### Information given
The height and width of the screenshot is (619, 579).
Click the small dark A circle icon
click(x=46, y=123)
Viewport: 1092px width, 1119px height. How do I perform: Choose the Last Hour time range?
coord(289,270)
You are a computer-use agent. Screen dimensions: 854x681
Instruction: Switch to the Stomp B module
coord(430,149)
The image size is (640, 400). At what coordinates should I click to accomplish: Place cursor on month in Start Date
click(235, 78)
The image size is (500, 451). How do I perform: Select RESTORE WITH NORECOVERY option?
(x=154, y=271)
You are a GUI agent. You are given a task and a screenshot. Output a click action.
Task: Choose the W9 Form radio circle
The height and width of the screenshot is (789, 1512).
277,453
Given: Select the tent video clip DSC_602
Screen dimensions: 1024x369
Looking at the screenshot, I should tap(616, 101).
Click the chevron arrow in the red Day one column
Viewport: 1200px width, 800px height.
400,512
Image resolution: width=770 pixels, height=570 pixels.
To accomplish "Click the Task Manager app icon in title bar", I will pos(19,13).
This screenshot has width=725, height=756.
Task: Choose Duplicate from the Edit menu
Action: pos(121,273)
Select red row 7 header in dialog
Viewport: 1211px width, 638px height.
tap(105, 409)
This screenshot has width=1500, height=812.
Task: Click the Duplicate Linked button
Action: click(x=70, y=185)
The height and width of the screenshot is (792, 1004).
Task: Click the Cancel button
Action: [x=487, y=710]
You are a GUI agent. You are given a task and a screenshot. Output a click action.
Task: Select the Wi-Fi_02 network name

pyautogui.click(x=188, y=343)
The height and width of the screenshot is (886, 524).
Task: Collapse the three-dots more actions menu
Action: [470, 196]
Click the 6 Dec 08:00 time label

### Exercise goal
From the data above, output exactly the lines between the one containing "The height and width of the screenshot is (789, 1512)." and the one containing "Image resolution: width=770", counting both of them.

### Task answer
The height and width of the screenshot is (789, 1512).
277,453
Given: Select the tent video clip DSC_602
Screen dimensions: 1024x369
Looking at the screenshot, I should tap(616, 101).
Click the chevron arrow in the red Day one column
Viewport: 1200px width, 800px height.
400,512
Image resolution: width=770 pixels, height=570 pixels.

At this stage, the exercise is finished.